EU dreht noch länger an der Uhr
Das für 2019 angekündigte Aus für die Zeitumstellung ist abgesagt. Die EU-Länder brauchen mehr Zeit, denn sonst droht ein Durcheinander mit negativen Folgen für den Binnenmarkt.
Die EU braucht noch viel Zeit, um das Ende der Zeitumstellung zu bewerkstelligen. War ursprünglich ein rasches Auslaufen schon im kommenden Jahr geplant, wird nun das Jahr 2021 ins Auge gefasst. Das erklärte Norbert Hofer (FPÖ) beim informellen EU-Verkehrsministerrat in Graz. Etwas überraschend für einige Beobachter stellte der Ressortchef die bisherige Präferenz Österreichs für eine ganzjährige Sommerzeit zur Disposition.
Im Vordergrund stehe die Absicht, eine gemeinsame Vorgangsweise in Mitteleuropa zu erreichen, sagte Hofer. Es wäre „nicht gescheit“, mit einem fixen Standpunkt in die Gespräche zu gehen. Österreich hat dabei vor allem Deutschland im Auge, von dem man sich nicht zeitlich entfernen will. Europaweit sorgen sich mehrere Branchen, darunter die Luftfahrt und der EDV-Sektor, um eine Zersplitterung der Zeitzonen.

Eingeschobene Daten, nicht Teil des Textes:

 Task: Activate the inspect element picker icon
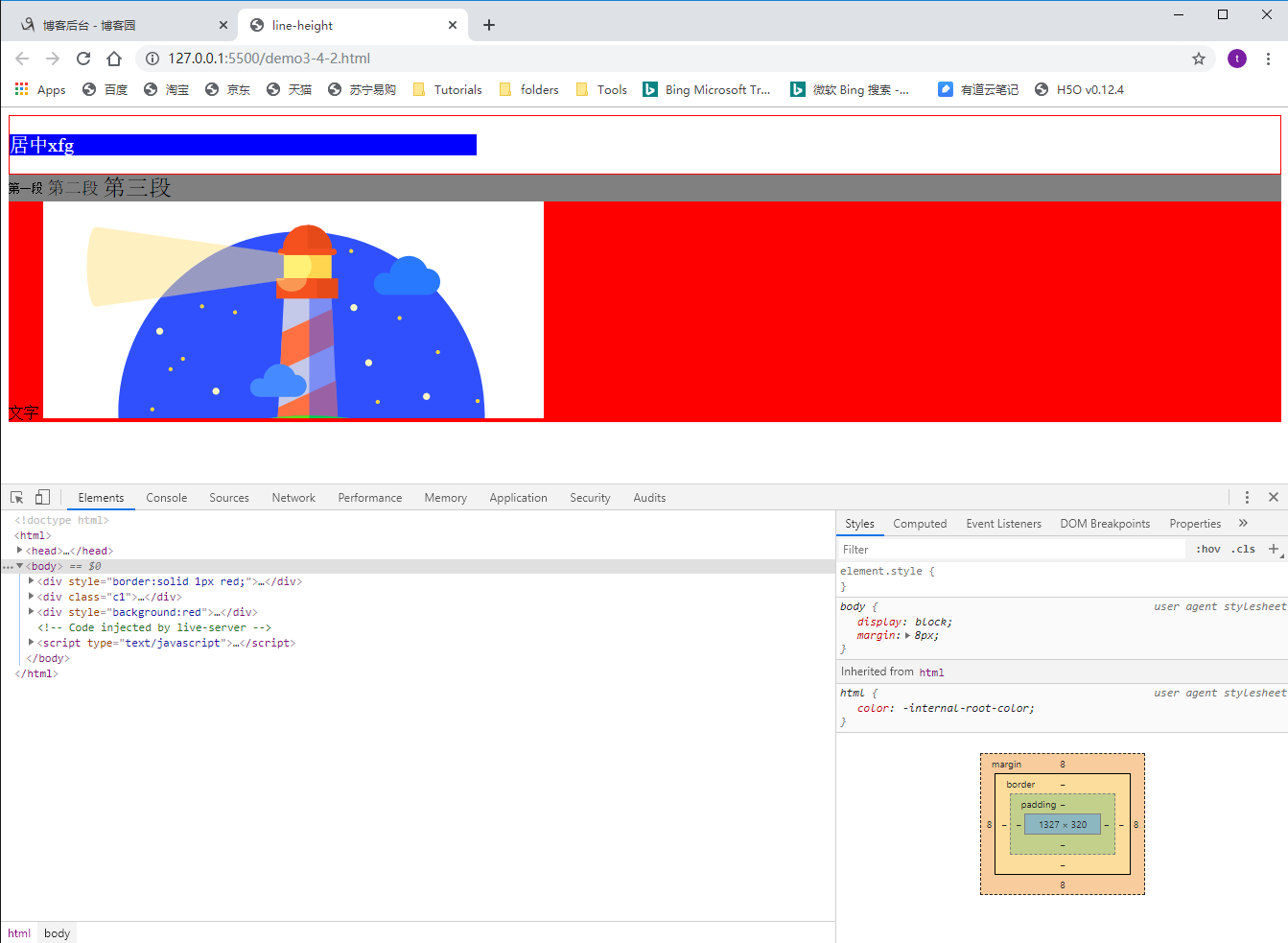click(16, 497)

Fluglinienexperten fürchten um die Attraktivität von Slots, wenn beispielsweise Frankreich auf Winterzeit umstellen sollte, während Deutschland zur Sommerzeit tendiert. Nun gibt es Bemühungen von Paris und Berlin, eine gemeinsame Zeitzone zu behalten, der auch die Beneluxländer angehören. Aus der AUA heißt es zudem, dass der Winterflugplan 2019/2020 schon stehe, somit Zeitänderungen vor 2021 gröbere Probleme bereiten würden.

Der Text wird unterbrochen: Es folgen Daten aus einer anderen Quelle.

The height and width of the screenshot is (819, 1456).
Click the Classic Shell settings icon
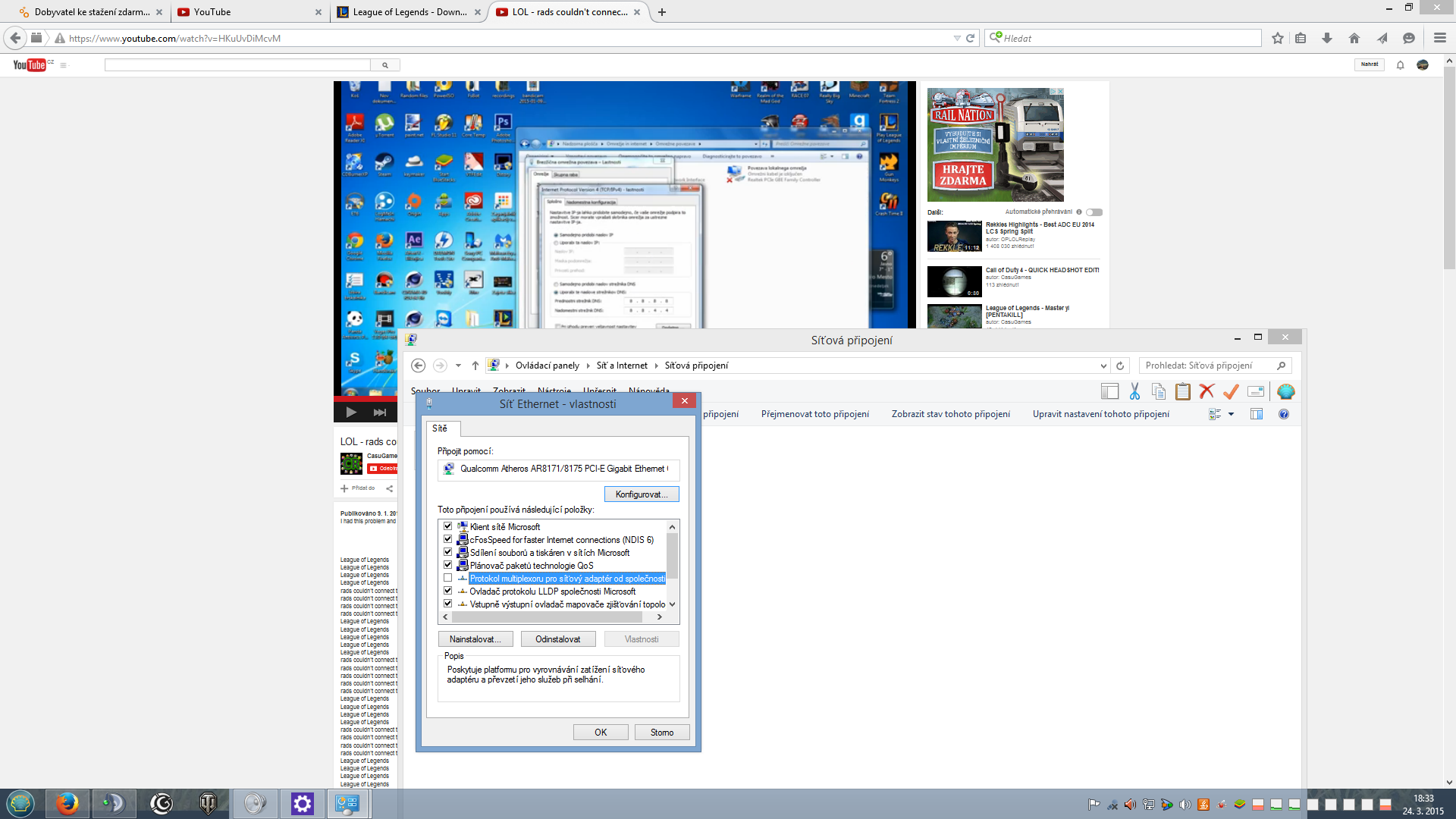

Sollte Österreich entgegen den Präferenzen der Regierung doch noch für die Winterzeit plädieren, würde die Nacht teilweise zum Tag: In Wien beispielsweise wäre dann am 20. Juni um 3.53 Uhr Sonnenaufgang. Ein anderes Beispiel: Wählt Spanien die Sommerzeit, geht die Sonne in Madrid am 20. Dezember erst nach 9.30 Uhr auf. Insgesamt stellt sich das Ende der Zeitumstellung als möglicherweise unterschätzte Herausforderung dar. Ein „Fleckerlteppich“in der EU solle unbedingt vermieden werden, sagte Hofer.
Brüssel im Spiel
Wie wichtig ihm der Aspekt ist, zeigt ein neuer Vorschlag, den der österreichische Ratsvorsitzende am Montag in Absprache mit EU-Verkehrskommissarin Violeta Bulc eingebracht hat. Sollte es zu keiner koordinierten Vorgangsweise unter den Mitgliedsstaaten kommen und eine Beeinträchtigung des europäischen Binnenmarkts drohen, könnte die Reißleine gezogen werden. Bei Eintre- ten der sogenannten SafeguardClause oder Sicherheitsklausel müsste der Prozess neu aufgesetzt werden. Als Ziel wurde postuliert, dass es künftig nicht mehr als die jetzigen drei Zeitzonen in der Europäischen Union geben soll.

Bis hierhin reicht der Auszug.